Dataset excerpts ▸
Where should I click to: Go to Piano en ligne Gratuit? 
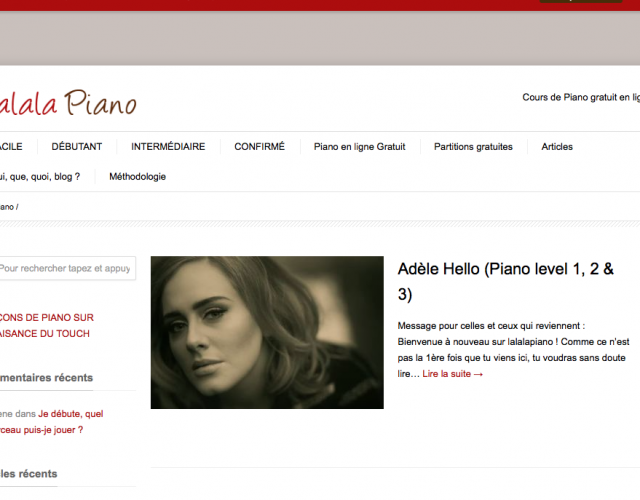359,147

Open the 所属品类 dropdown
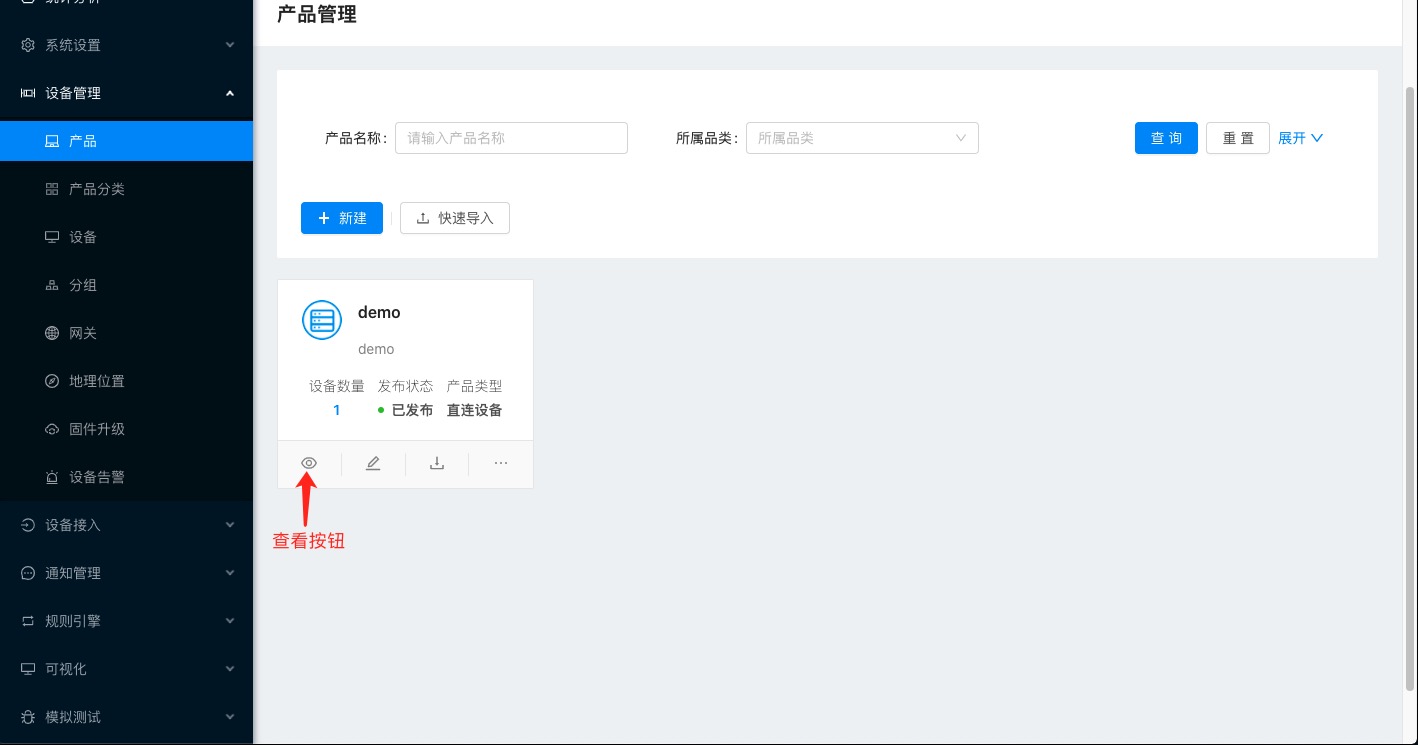[x=861, y=138]
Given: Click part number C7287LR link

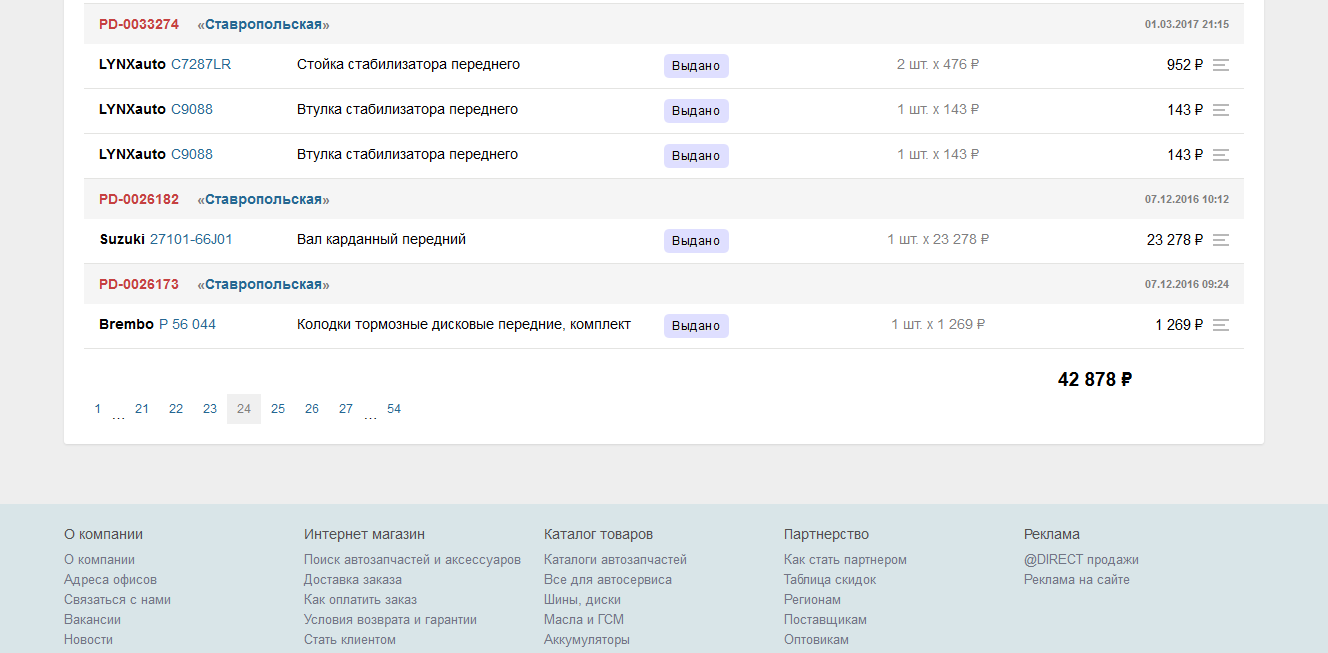Looking at the screenshot, I should (201, 64).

What to do ▸ Your output must match the records word for word, apart from the images, which are left out.

Response below ▸
Where should I click to: Go to Piano en ligne Gratuit? 
359,147

Open the 所属品类 dropdown
[x=861, y=138]
Given: Click part number C7287LR link

Looking at the screenshot, I should (201, 64).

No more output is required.